Start of DATA PROVIDED

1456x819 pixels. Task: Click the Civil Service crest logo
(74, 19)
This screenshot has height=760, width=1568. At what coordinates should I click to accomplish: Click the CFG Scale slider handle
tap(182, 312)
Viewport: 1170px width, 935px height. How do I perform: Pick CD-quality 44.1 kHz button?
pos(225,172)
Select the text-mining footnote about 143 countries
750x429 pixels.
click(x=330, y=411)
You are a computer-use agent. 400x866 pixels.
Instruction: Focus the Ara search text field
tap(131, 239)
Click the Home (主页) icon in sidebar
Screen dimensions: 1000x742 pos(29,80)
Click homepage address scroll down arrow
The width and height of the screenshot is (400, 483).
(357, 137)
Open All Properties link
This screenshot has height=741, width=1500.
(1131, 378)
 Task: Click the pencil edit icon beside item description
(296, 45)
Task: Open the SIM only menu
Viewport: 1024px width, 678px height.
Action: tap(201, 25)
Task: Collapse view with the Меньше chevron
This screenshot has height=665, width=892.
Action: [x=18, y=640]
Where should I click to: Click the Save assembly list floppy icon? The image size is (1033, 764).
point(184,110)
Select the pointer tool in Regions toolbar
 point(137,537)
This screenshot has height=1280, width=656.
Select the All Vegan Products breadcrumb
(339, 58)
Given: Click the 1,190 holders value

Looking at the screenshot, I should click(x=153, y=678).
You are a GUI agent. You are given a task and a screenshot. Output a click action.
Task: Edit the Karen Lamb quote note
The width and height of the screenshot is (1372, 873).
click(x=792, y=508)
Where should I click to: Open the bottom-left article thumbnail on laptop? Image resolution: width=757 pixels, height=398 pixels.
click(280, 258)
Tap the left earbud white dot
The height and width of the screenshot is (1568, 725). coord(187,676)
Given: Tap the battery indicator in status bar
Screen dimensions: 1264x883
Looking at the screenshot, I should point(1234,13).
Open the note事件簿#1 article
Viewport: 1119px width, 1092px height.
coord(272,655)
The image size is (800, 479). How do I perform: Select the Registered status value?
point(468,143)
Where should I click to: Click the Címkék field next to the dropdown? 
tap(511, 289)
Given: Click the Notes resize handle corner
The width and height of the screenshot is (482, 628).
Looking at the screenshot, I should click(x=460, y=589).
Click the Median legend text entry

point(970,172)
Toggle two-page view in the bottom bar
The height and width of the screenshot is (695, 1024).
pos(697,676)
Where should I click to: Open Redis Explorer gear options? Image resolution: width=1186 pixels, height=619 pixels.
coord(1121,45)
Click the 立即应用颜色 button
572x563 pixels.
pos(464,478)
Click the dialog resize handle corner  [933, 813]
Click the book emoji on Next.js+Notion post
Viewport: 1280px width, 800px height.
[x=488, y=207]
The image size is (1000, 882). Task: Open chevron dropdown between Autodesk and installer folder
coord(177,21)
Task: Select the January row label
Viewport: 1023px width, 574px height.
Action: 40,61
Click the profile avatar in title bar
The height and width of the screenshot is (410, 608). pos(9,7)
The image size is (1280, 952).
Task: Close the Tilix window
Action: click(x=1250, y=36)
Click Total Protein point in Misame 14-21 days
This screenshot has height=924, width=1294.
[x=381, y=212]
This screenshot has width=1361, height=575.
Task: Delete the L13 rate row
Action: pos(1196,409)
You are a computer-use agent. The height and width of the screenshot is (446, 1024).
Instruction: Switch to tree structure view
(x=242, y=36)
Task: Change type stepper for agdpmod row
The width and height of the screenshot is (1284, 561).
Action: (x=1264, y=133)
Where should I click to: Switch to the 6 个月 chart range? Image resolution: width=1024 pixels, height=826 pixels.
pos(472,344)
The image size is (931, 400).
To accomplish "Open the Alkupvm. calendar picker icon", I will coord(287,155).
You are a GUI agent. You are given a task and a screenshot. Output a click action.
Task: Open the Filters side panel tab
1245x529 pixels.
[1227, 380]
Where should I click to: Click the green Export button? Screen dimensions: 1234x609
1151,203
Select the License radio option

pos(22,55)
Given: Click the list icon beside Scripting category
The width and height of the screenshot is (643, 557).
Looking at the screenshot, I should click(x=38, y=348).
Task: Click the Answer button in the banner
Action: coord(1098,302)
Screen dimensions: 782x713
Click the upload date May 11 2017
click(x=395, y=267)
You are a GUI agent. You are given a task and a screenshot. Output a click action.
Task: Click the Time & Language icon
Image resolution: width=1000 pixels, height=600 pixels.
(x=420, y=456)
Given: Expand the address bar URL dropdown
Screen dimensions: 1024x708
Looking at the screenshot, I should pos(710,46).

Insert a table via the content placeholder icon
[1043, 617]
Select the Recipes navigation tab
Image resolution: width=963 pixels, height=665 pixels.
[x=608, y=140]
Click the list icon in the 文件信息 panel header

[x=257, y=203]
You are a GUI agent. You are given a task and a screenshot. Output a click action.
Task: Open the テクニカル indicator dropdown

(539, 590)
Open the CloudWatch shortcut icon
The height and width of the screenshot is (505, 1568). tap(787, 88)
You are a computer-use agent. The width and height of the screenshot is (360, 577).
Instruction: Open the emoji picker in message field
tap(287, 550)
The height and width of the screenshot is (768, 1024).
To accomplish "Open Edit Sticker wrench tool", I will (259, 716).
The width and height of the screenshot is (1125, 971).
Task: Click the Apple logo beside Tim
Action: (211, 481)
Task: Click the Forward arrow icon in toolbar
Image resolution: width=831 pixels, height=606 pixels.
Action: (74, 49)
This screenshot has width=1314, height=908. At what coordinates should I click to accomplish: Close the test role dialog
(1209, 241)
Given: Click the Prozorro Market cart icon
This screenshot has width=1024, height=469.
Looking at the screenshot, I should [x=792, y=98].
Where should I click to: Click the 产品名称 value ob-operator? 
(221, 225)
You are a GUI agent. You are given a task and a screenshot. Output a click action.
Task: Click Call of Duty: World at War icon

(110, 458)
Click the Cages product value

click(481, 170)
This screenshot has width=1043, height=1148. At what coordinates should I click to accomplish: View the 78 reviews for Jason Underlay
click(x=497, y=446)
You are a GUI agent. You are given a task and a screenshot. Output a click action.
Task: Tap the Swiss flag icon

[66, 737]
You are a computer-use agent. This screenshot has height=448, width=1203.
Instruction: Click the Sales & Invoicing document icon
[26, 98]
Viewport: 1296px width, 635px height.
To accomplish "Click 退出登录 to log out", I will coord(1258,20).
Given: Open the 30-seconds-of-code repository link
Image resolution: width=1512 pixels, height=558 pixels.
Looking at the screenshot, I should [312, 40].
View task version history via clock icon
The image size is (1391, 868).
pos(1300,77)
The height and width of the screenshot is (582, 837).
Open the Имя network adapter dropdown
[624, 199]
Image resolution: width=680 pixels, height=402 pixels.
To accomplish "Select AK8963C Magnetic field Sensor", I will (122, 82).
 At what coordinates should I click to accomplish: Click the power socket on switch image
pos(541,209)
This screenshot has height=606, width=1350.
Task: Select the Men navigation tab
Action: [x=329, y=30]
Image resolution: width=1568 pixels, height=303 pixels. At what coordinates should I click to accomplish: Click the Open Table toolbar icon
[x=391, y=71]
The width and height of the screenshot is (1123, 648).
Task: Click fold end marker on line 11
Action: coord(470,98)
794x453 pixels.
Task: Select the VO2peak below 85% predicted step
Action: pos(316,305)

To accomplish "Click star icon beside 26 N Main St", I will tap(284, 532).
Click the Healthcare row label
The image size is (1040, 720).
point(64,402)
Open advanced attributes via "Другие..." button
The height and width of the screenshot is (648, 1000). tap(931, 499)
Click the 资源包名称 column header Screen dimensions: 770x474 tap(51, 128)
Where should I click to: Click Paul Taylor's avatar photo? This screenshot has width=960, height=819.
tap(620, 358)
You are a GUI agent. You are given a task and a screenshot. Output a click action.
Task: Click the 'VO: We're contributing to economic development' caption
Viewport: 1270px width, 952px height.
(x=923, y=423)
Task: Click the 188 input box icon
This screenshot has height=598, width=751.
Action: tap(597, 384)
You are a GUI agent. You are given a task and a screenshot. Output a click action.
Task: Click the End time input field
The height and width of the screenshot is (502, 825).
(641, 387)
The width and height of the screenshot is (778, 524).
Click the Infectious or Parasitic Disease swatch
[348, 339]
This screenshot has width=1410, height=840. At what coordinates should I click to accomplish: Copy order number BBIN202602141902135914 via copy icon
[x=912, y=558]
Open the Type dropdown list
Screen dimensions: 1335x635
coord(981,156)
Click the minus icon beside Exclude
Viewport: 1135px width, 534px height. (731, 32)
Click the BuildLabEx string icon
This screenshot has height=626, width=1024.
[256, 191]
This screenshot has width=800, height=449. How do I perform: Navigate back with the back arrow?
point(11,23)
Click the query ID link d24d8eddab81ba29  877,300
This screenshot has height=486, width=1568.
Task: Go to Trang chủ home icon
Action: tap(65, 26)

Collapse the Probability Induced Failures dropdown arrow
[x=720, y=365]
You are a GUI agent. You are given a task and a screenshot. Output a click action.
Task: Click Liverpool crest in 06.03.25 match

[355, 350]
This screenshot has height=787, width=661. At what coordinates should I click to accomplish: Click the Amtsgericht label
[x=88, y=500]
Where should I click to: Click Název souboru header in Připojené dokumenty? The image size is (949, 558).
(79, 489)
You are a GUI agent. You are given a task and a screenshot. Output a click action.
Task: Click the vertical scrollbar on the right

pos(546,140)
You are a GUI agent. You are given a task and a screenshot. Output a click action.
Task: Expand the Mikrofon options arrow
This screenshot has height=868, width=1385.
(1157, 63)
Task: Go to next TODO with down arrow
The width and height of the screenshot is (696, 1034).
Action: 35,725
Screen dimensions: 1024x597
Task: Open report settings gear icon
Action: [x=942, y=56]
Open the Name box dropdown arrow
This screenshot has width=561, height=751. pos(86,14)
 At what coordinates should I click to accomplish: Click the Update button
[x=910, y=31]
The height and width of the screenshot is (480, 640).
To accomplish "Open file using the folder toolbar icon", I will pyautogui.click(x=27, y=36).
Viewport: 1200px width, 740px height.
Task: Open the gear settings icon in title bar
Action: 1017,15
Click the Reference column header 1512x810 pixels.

End of DATA PROVIDED

[YOUR OBJECTIVE]:
Look above for the line with "Click the minus icon beside Exclude"; retype exactly that line, every line after it up to the line with "Task: Go to next TODO with down arrow", and that line too, nothing else.

[TASK ANSWER]:
Click the minus icon beside Exclude
Viewport: 1135px width, 534px height. (731, 32)
Click the BuildLabEx string icon
This screenshot has height=626, width=1024.
[256, 191]
This screenshot has width=800, height=449. How do I perform: Navigate back with the back arrow?
point(11,23)
Click the query ID link d24d8eddab81ba29  877,300
This screenshot has height=486, width=1568.
Task: Go to Trang chủ home icon
Action: tap(65, 26)

Collapse the Probability Induced Failures dropdown arrow
[x=720, y=365]
You are a GUI agent. You are given a task and a screenshot. Output a click action.
Task: Click Liverpool crest in 06.03.25 match

[355, 350]
This screenshot has height=787, width=661. At what coordinates should I click to accomplish: Click the Amtsgericht label
[x=88, y=500]
Where should I click to: Click Název souboru header in Připojené dokumenty? The image size is (949, 558).
(79, 489)
You are a GUI agent. You are given a task and a screenshot. Output a click action.
Task: Click the vertical scrollbar on the right

pos(546,140)
You are a GUI agent. You are given a task and a screenshot. Output a click action.
Task: Expand the Mikrofon options arrow
This screenshot has height=868, width=1385.
(1157, 63)
Task: Go to next TODO with down arrow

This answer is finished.